The investment period is expected to be 3 years. However, this cannot be guaranteed.

We estimate this period on the assumption that larger investors will acquire CVDS from members when it manages more than 100 investments. At this time, CVDS will be less risky than investing in a VC fund of 20-30 companies – too concentrated. Investors can sell part or all their CVDS to one or many buyers at the same time. The liquidity depends on the potential of the portfolio. The bigger the portfolio potential, the easier it will be to find a buyer. Nothing prevents CVDS holders from selling CVDS to a buyer before the estimated 3-year period.

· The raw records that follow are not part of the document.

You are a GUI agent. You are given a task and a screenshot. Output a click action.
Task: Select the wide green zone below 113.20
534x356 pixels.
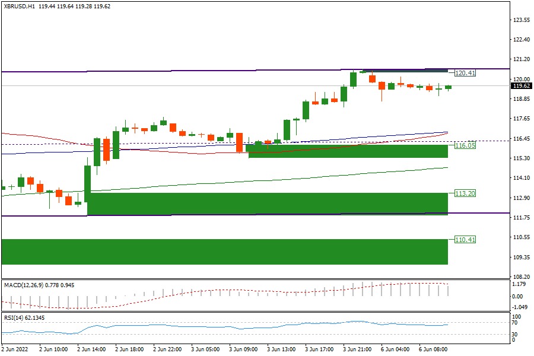tap(267, 203)
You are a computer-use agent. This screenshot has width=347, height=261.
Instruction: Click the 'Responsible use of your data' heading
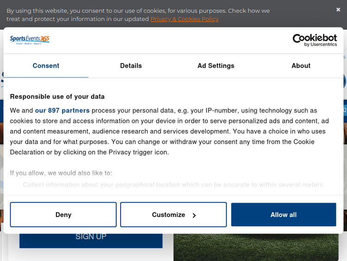(x=57, y=96)
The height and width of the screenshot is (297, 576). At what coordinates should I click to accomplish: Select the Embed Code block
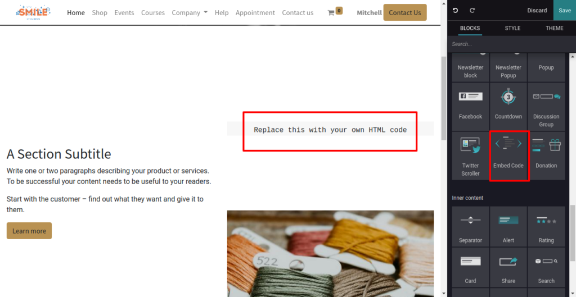(509, 156)
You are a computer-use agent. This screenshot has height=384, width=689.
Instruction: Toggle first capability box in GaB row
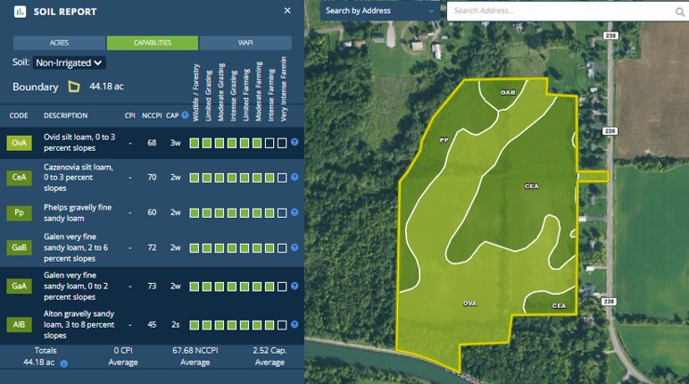coord(194,247)
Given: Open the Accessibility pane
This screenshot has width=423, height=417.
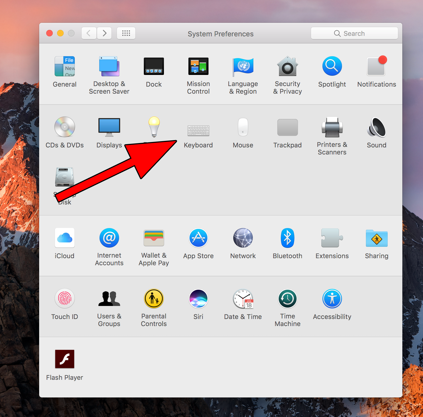Looking at the screenshot, I should [x=332, y=299].
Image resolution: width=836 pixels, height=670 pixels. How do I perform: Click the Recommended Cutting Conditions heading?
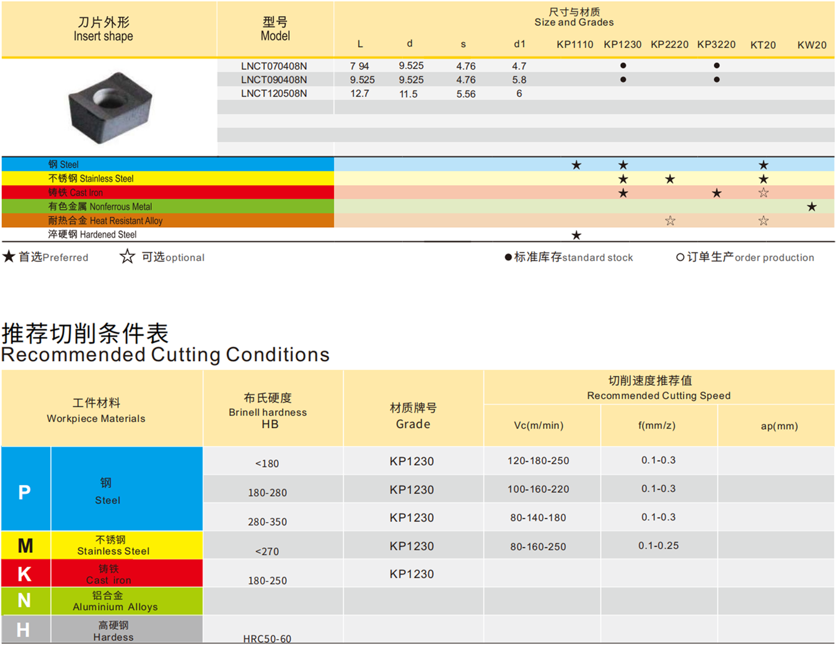pyautogui.click(x=165, y=354)
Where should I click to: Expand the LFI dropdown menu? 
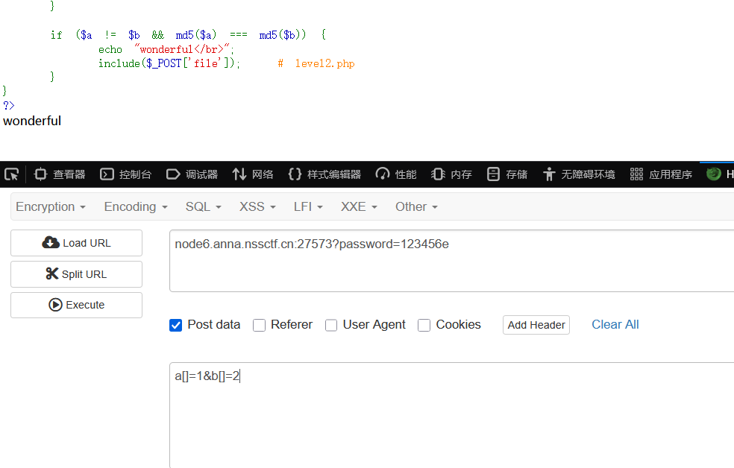(308, 206)
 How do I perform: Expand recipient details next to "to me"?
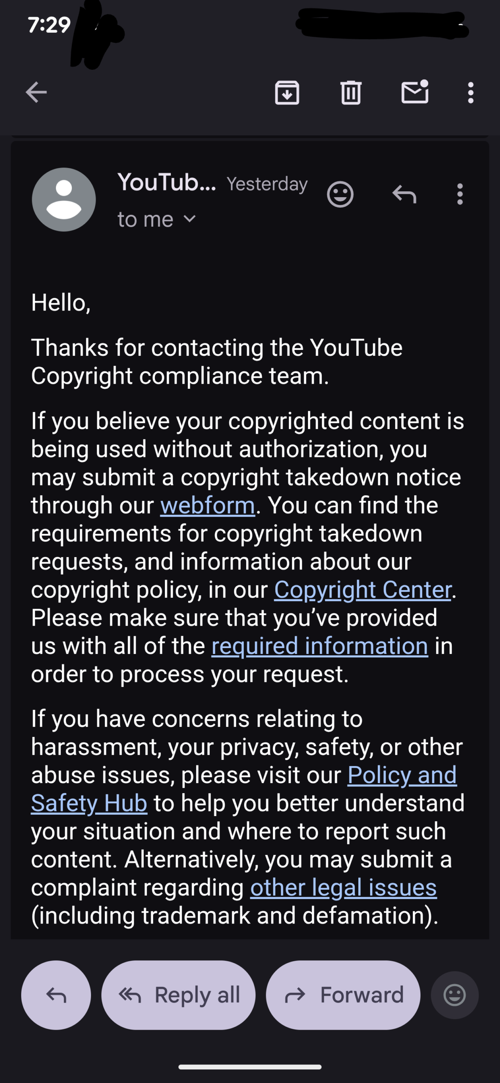tap(190, 219)
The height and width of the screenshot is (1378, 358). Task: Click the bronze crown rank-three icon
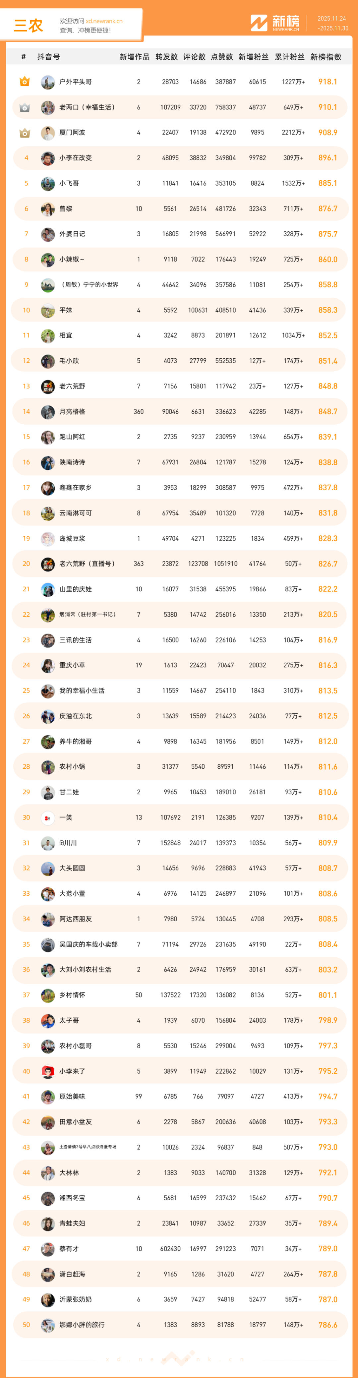[x=25, y=133]
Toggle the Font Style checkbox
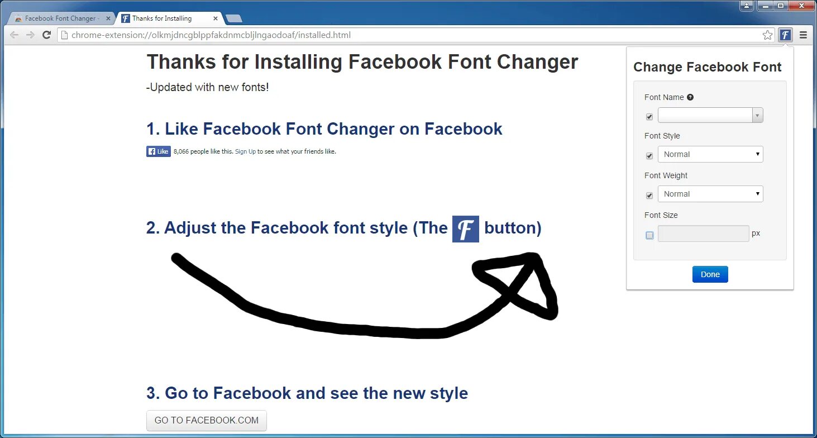This screenshot has height=438, width=817. coord(649,156)
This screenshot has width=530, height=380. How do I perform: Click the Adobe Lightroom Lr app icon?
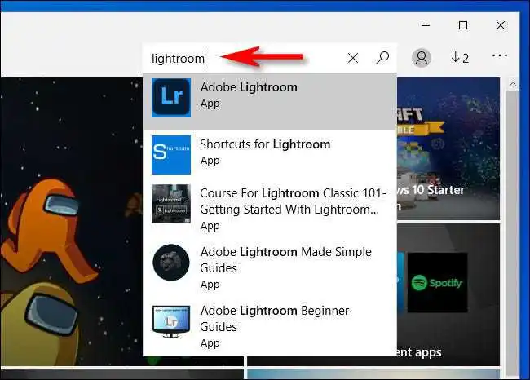171,98
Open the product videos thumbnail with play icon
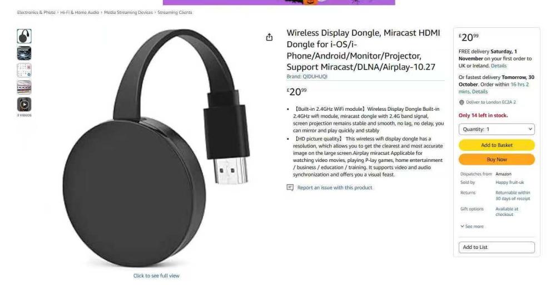The image size is (556, 285). (24, 104)
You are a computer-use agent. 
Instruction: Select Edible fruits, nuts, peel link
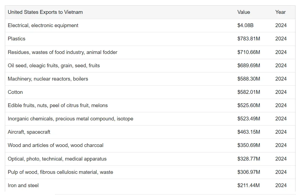[x=58, y=106]
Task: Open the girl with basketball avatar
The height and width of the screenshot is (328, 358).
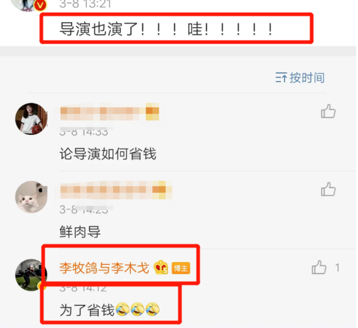Action: [x=31, y=119]
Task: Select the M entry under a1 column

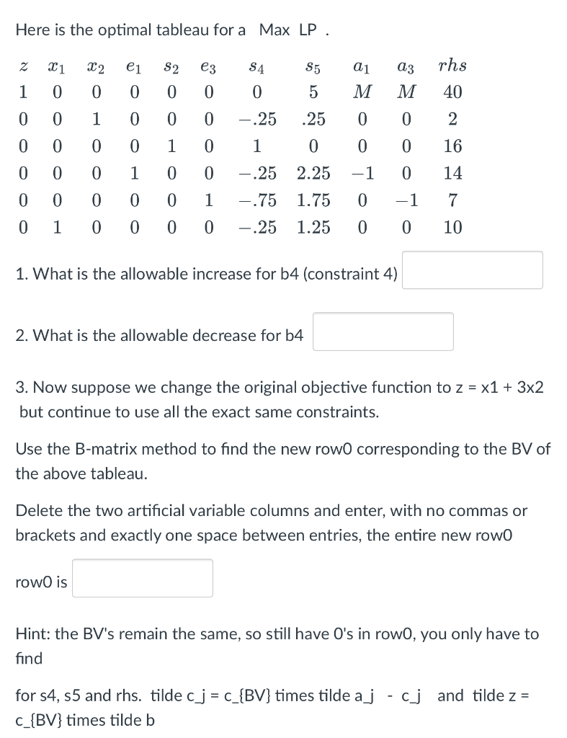Action: (362, 92)
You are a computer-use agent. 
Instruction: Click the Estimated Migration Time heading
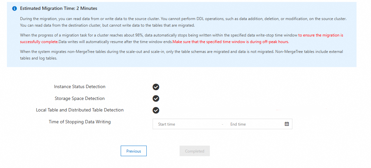click(x=59, y=9)
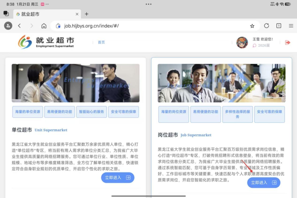
Task: Select the 首页 navigation item
Action: [101, 42]
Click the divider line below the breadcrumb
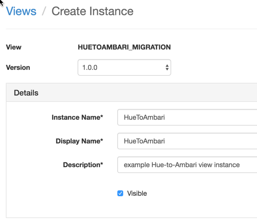Viewport: 257px width, 221px height. pyautogui.click(x=131, y=29)
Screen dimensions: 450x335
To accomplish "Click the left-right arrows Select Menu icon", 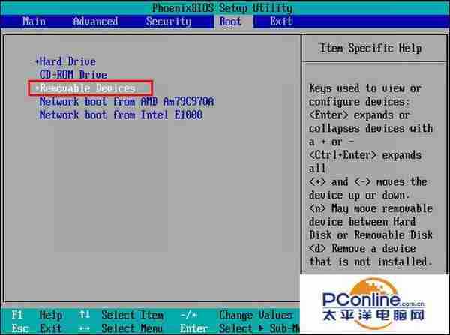I will [x=85, y=328].
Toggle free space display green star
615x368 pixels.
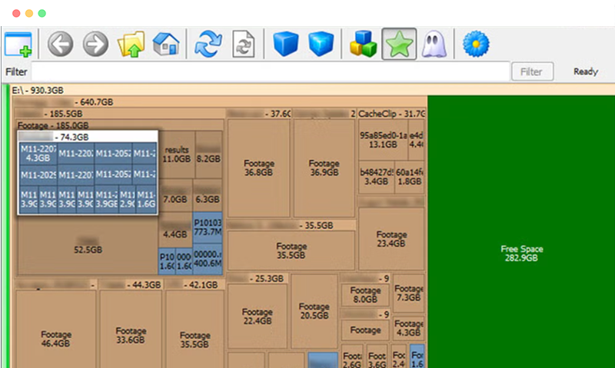click(399, 45)
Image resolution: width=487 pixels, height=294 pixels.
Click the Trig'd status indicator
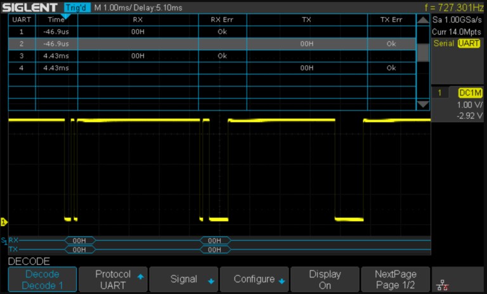pos(77,7)
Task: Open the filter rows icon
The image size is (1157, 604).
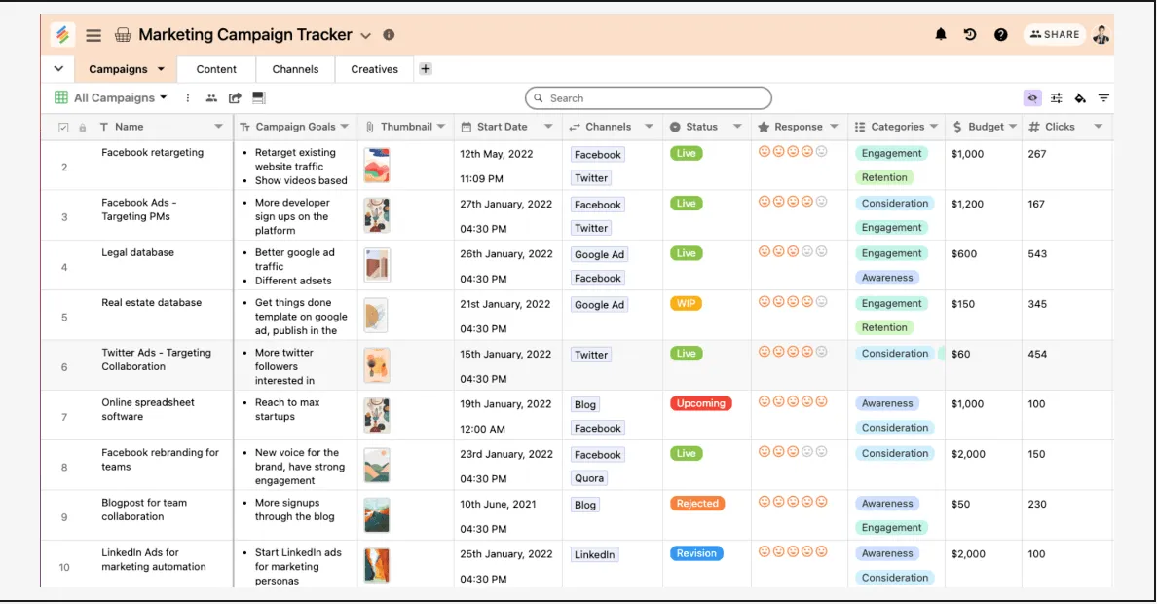Action: pos(1103,98)
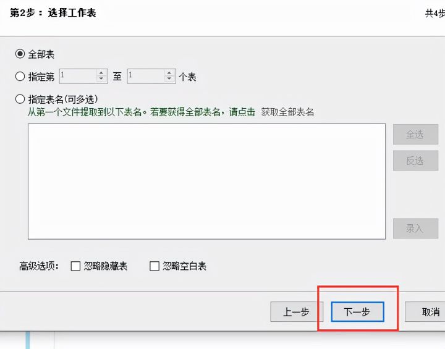Click the 全选 button
The height and width of the screenshot is (349, 445).
point(415,134)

Whilst CVDS are more liquid and less risky than shares, their economic value is remarkably like traditional start-up shares, without the same dilution effect.
CVDS are secured equity acquired from the start-ups by Consilience Ventures in exchange for the investment. The CVDS are created only when a new start-up joins the CV network. The amount of CVDS are calculated based on the value of equity acquired at the time of investment, divided by the value of the CVDS prior to the investment. This works exactly like any normal investment (pre-money and post-money investment). The only difference is that investment is made in CVDS instead of fiat currency. The total value of CVDS is equivalent to the total value of the entire portfolio.
The safety nets for managing risks are as follows:
• A built-in diversification approach covering several dimensions:

  • Start-ups development stage based on the maturity of the product and business model (we have a detailed assessment process to qualify the stage)
  • Business sectors (Fintech, Healtech, Agritech…) versus General Purpose Technologies (AI, Blockchain…)
  • Value of the start-ups, correlated to the two above items while providing another diversification factor

• We mitigate the risk of token valuation by investing only small amounts of CVDS in start-ups – by tranches, to validate that they hit their milestones.
• If the venture company fails, its value is withdrawn from the CVDS value. For example, 100k investment made in CVDS will have created 10,000 CVDS (at today’s value). If the start-up fails and goes down to zero, these 10,000 CVDS will fall to zero. But, that 100k is part of a pool of 1.1 million CVDS today – so CVDS holders are only impacted by 0.009%. Of course, if CV portfolio companies have grown by 0.009% in total since CV invested in the start-up that failed, the CVDS value will still be the same.
• CV de-risks investments by surrounding them with highly-curated experts and investors. Additionally, we run a data-driven approach to systematically monitor and assist the start-ups. This mechanism provides early signals for identifying risks and the need to help start-ups. The ecosystem (community) is not only aware of the “health” of the portfolio but becomes active in helping where needed.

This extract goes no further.